Directions for this task
Answer these questions about the interview excerpt below:
1. What does Scott compare forking and tweaking an earlier example to?
2. How many videos open the 3D course before the first project?
3. What did Scott work in before web work?

Document segment
------------------------------------------------------------------------

What's the process for coming up with good examples?

[00:08:05] Joel: How do you figure out like what the examples or what the demo is gonna be when you're, when you are playing around, when you're in exploration mode and you're trying to figure it out and narrow the field down to what's gonna actually make the course. How do you what's the process for coming up with good examples?

[00:08:17] Scott: Yeah,

[00:08:18] I oftentimes I'll have a bit of an outline of like the core concepts that need to be taught in something. Right. Where it's like, all right, you obviously need to know updating state, you need to know this. You need to know that routing whatever you have these core ideas. And I'll outline those.

[00:08:33] But when I'm coming up with like the project examples, they're usually they're usually I'll come up with an example and say, Hey, I need something to show a spring. Like a spring animation using 3d. Okay. Well, I have the ability to create something kind of fun here, or we made something kind of fun in this last video.

[00:08:51] Why not just make this thing bounce around for a little bit and then I'll fork. It I'll change. It I'll tweak it. And sometimes that turns into something like totally new. Sometimes it, it stays the same as just like an augmented version upon the last one you can think about like remixing a song or something like that.

[00:09:06] Occasionally I'll come up with something and then I'll fork it. And by the time I'm done with the, for. It will be something completely different or it'll be a slightly different version of the thing that we had. And I'll usually do all of those code examples and everything while I'm working on the outline.

[00:09:20] So everything has its, it's kind of a perfect flow, you know, like right now we did the 3d course, so, or I'm working on it and it's like the first 10 video show you. What you need to know to understand like, just the basic syntax of working in 3d with something like SEL cube, then we do a project. Then we get into some more interesting stuff.

[00:09:38] Then we do like a project that is using some more of that interesting stuff. And then we're kind of like drip feeding the skills. And we're not showing you all of the API at once. So that way you can actually make interesting things or things that will like at least give you those bits of excitement from working on something.

[00:09:54] I don't know me personally, like when I'm really excited about a topic, which I'm, sure's pretty common when I'm really excited about a topic. I want to consume a lot of material. I wanna work really hard. I wanna like experiment with it and just try all sorts of new things. But , when I'm just doing it for, you know, business or whatever, it's a slog and it's a grind and I'd rather not be doing.

[00:10:13] Joel: when you're just trying to get work done versus like exploring and playing. Do

[00:10:17] Scott: Totally. Yeah. I'm very much a motivation. I mean like that type of motivation for me is really big, cuz I've always been the type of person who does like to experiment a lot with things. you know, my background before web was in motion graphics and after effects stuff and you can just tinker with that stuff all day long.

[00:10:34] And so like I, I've always been a bit of,

[00:10:35] a, just a tinkerer in that.

Learning instructional design

[00:10:37] Joel: Formal approaches to instructional design or other ways to think about the instructional design aspect of creating courses.

[00:10:44] Scott: Not necessarily. You know, I think there's a lot of learning that I've had to have done,

[00:10:49] Joel: Yeah. Well, we all end up having to learn a lot, I think, in our lives. Yeah.

[00:10:53] Scott: Yeah. You know what a lot of it kind of has either been like nothing formal, so no formal anything, but maybe through the school of YouTube comments and people being rude to you online. So like I've had enough of this sucks for these reasons, or you did like.

------------------------------------------------------------------------

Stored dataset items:
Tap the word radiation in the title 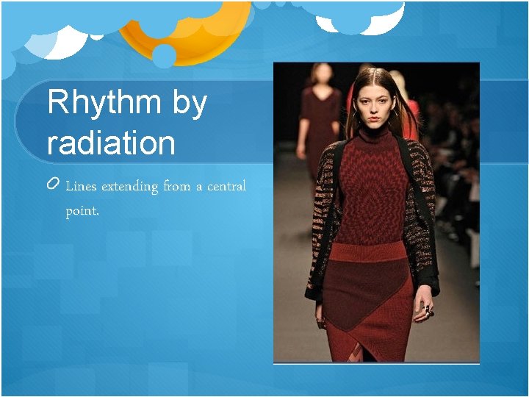click(111, 142)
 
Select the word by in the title click(190, 104)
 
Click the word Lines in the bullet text click(81, 187)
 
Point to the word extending click(129, 187)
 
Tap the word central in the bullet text click(226, 187)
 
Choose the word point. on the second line click(82, 212)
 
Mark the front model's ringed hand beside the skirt click(424, 312)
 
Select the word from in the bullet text click(176, 187)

------------------------------------------------------------------------

Output of the task
1. Remixing a song
2. The first 10 videos
3. Motion graphics and After Effects